Stephen Harper has lauded Radarsat — a series of satellites monitoring Canadian territory from space — in his annual visits to the Arctic, saying they can “pick up a breaching whale through the fog … so we will be able to see what the bad guys are up to.”
But the future of Radarsat was in doubt when the 2012 federal budget did not include new funding to cover the 50% increase in costs from the original price-tag of $600-million for the three new Constellation satellites [more here on the satellites].
Mr. Harper directed the departments that would make use of the program, including Natural Resources Canada, Environment, Fisheries and Oceans and National Defence, which came up with more than half of the required funds, to make up the shortfall.
Radarsat has been developed by Vancouver-based Macdonald Dettwiler & Associates (MDA [more here])…
…when there was no funding in the 2012 budget, the company warned that its teams of engineers and technicians would find other work. Analysts said that Canada was facing a space “brain drain,” as employees moved to the U.S. and Europe, in the face of government cuts. MDA laid off 100 people, while the country’s other main space firm, COM DEV, cut 31 staff. At the same time, the Canadian Space Agency had its budget cut by $60-million.

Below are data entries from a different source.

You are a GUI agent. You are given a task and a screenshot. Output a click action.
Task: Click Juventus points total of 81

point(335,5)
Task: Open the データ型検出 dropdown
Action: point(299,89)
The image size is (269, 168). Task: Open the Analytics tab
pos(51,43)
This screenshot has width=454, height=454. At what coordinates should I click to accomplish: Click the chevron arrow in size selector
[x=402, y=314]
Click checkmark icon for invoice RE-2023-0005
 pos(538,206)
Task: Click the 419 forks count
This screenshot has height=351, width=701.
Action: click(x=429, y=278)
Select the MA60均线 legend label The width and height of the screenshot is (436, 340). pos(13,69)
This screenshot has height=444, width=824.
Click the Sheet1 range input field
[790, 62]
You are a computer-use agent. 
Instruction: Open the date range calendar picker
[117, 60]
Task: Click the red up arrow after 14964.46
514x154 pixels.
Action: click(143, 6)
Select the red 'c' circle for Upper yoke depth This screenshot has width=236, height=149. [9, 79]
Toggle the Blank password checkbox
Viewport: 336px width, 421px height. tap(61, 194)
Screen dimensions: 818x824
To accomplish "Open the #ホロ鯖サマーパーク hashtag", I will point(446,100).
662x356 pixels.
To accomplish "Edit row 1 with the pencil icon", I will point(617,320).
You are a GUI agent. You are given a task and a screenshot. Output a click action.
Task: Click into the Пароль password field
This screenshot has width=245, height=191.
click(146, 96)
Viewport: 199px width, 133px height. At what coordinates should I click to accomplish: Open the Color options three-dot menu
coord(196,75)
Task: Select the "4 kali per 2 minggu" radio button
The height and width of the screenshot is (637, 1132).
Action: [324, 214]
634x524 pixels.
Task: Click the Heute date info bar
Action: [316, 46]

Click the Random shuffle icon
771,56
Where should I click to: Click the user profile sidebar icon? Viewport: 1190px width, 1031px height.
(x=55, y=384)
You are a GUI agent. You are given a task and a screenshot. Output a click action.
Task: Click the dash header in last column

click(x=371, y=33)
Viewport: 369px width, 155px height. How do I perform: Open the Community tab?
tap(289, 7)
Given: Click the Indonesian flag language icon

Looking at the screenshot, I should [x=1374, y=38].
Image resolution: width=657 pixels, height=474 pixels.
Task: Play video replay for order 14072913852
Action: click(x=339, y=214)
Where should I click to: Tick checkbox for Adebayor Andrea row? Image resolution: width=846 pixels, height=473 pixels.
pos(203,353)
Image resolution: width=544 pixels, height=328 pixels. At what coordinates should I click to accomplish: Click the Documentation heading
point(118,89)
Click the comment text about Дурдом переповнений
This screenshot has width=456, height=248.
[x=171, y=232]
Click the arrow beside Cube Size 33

The Radarsat Constellation Mission — a series of three satellites and associated ground-based stations — was initially announced in 2005. The project was designed to replace the existing Radarsat-2 surveillance satellite.
The federal government has previously acknowledged its plan to begin the program in 2014 has been delayed by at least two years. The Department of National Defence had warned the satellites had to be in place by 2015 at the latest or Canada would be left without any space-based surveillance capability…
Here’s hoping. And see here for the CF’s related Polar Epsilon projects.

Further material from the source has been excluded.